What’s Happened to Cultural Discourse?

In the Conversations section of the New York Times, David Brooks asks Dick Cavett, once known as “the thinking man’s talk show host,” the provocative and wide ranging question, What’s Happened to Cultural Discourse?

Brooks says there are plenty of political chat shows but virtually no cultural or sociological chat shows on television. “You can turn on the TV at any moment and find 5 shows debating the Tea Party movement,” he writes, “but almost none debating changing parental norms, changing definitions of masculinity, etc. It’s hard to recall the last time a novel generated a national discussion, or even a history book.”

Cavett responds by saying that networks need ratings, and for talk shows big names mean big audiences. This may have been true when The Dick Cavett Show was still trying to catch up to The Tonight Show in the early 1970s, but in the age of cable television and microcasting, some other factors must be at work. Besides, as Brooks points out, “This imbalance also holds outside of TV — on blogs, op-ed pages and so on.” With plenty of bandwidth available for cultural chat, programming executives simply bypass cultural issues as inessential, cutting to the chase of what they imagine everyone is really interested in: their faction’s prospects for taking over the world.

Brooks tries to link the absence of cultural discourse in the public sphere to the Americans’ refusal to engage in a “national project.” This thread, potentially the most interesting, goes nowhere, possibly because Brooks doesn’t set it up very well. He implies that without a national dialogue on cultural issues we can’t subscribe to a common political goal.

I suspect he’s onto something; too bad Cavett wasn’t up to the task of continuing the thread. At the same time, I think there’s already a national consensus on cultural issues, but it’s an entirely phony consensus. There’s a broad consensus on American popular culture: Avatar, the Super Bowl, American Idol and so on. A national debate arose around Avatar as a political allegory, but these kinds of conversations are rare.

American Idol is a more interesting case. The show sparks intense debate about the merit of its contestants. The show’s currency is opinion, just like political talk shows on its corporate cousin, Fox News. The difference is that American Idol is entertainment–something unreal, frivolous, merely pleasurable. Fox News purports to be about the real, the consequential discussions about American life. In fact, Glen Beck and The O’Reilly Factor need American Idol, that exuberant exorcise in phony American populism, to appear serious and consequential. So that all viewers are clear about what’s fictive and what’s real Fox even keeps its entertainment and news entities separate. Interestingly, a third Fox enterprise, its business channel, is doing poorly, possibly because, from a business perspective, the Fox News looks like a purveyor of politically-driven fantasy, something American Idol never would have revealed.

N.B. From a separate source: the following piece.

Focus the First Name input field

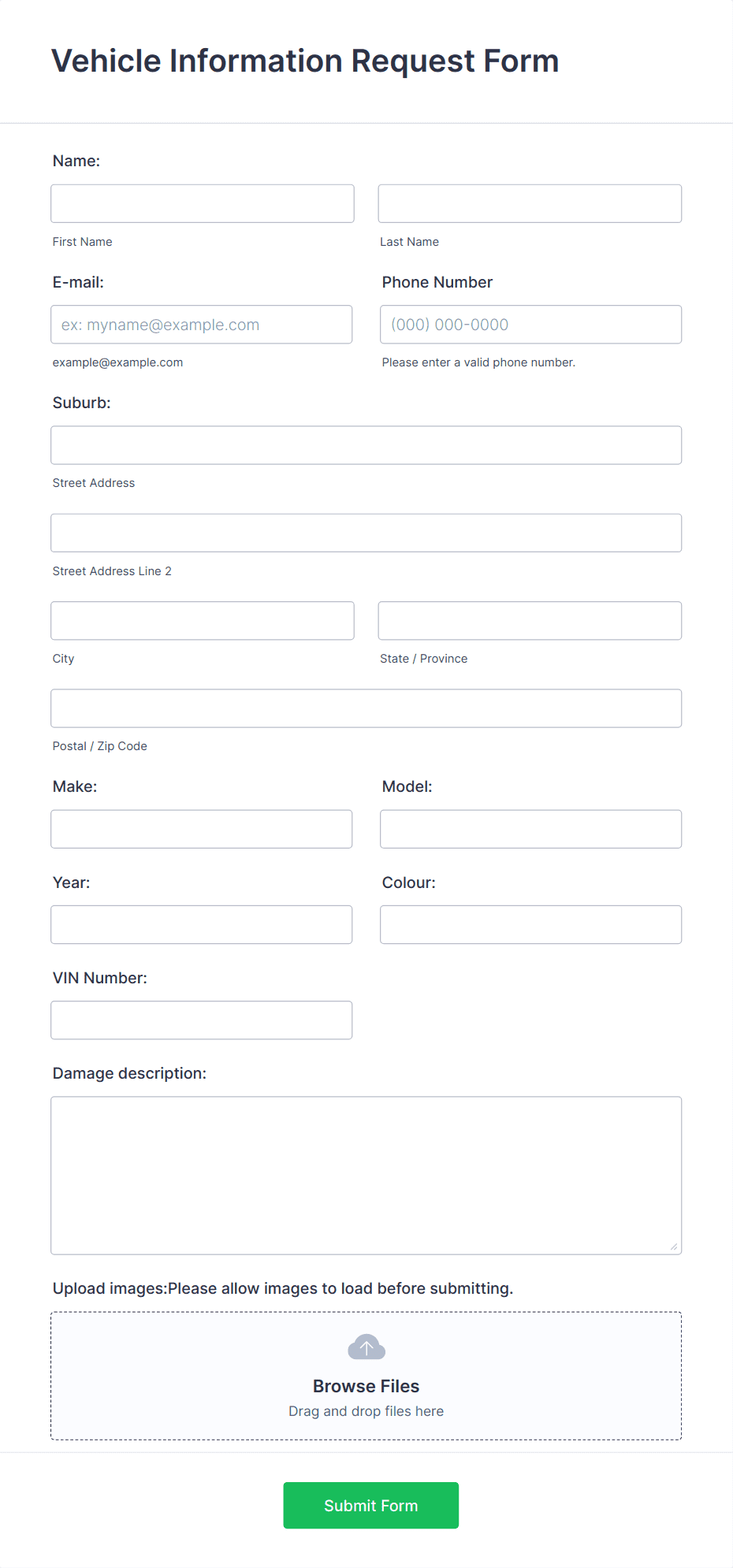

In a way Brooks is wrong about the paucity of cultural debate on television and in the public sphere as a whole. There’s all kinds of debate about it. The E! channel is devoted exclusively to cultural issues, usually expressed in terms of celebrity gossip and matters of style. Of course, E! is utterly vapid, and that’s precisely the point. On television culture must be empty and unreal so that furious discussions of ideology may appear real and consequential.